First, we expand. The original equation is the same as \[ a_{n+2}^2+(5a_n-7a_{n+1})a_{n+2}+(6a_n^2+12a_{n+1}^2-17a_na_{n+1}).\]Solving yields $a_{n+2}=\frac{7a_{n+1}-5a_{n}\pm (a_n-a_{n+1})}{2}$ which means $a_{n+2}=4a_{n+1}-3a_n$ or $a_{n+2}=3a_{n+1}-2a_n$. Let's prove that $m$ must be a multiple of $3$ first. We observe that a kawaii number can't be $2$ mod $3$. We can verify this using the recursion. Now we know that if $m$ and $m+1$ are both kawaii then $m\equiv 0\pmod{3}$ and $m+1\equiv 1\pmod{3}$ Now we consider $d_i=a_i-a{i-1}$. From the recursion we got $d_i=2d_{i-1}$ or $d_i=3d_{i-1}$, and $d_1=1$. Let $d_i=p_id_{i-1}$, then we know that we can let \[m=0+d_1+d_2+\cdots+d_{n+1}=1+p_1+p_1p_2+\cdots+p_1p_2\cdots p_n\]Because $m$ is a multiple of $3$ we know that $p_1$ is not $3$, so $p_1=2$. Now let $m+1=1+p_1'+p_1'p_2'+\cdots+p_1'p_2'\cdots p_k'$, we have \[m=p_1'(1+p_2'+\cdots+p_2'\cdots p_k')\]As we know that $m$ is odd, we can't have $p_1'=2$, so $p_1'=3$ and $\frac{m}{3}$ is kawaii.
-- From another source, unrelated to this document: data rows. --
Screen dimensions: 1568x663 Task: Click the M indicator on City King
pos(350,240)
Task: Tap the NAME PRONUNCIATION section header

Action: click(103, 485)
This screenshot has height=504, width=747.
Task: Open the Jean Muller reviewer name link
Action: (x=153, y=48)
avisioner wrote: A sequence of integers $a_0, a_1 …$ is called kawaii if $a_0 =0, a_1=1,$ and $$(a_{n+2}-3a_{n+1}+2a_n)(a_{n+2}-4a_{n+1}+3a_n)=0$$for all integers $n \geq 0$. An integer is called kawaii if it belongs to some kawaii sequence. Suppose that two consecutive integers $m$ and $m+1$ are both kawaii (not necessarily belonging to the same kawaii sequence). Prove that $m$ is divisible by $3,$ and that $m/3$ is also kawaii. The claim is true for $m=0$ so we can assume $m>0$. We have $a_{n+2}\equiv a_n\pmod{3}$ or $a_{n+2}\equiv a_{n+1}\pmod{3}$. So by induction all kawaii integers are not $\equiv2\pmod{3}$. Thus $3\mid m$. For a kawaii seqence define $b_i:=\frac{a_{i+2}-a_{i+1}}{a_{i+1}-a_i}\in\{2,3\}$. Then we have \[ a_i=1+b_0+b_0b_1+\ldots+b_0\cdots b_{i-2}. \]Now let \begin{align*} m=1+x_0+x_0x_1+\ldots+x_0\cdots x_{k}\\ m+1=1+y_0+y_0y_1+\ldots+y_0\cdots y_l \end{align*}for $x_i,y_i\in\{2,3\}$. We can not have $x_0=3$ since $3\mid m$. So $m$ is odd and $m+1$ is even. This is only for $y_0=3$ possible. (Here we use that $m>0$ implies $l\geq0$.) But now we have \[ \frac{m}{3}=1+y_1+\ldots+y_1\cdots y_l. \]So $\frac{m}{3}$ is kawaii.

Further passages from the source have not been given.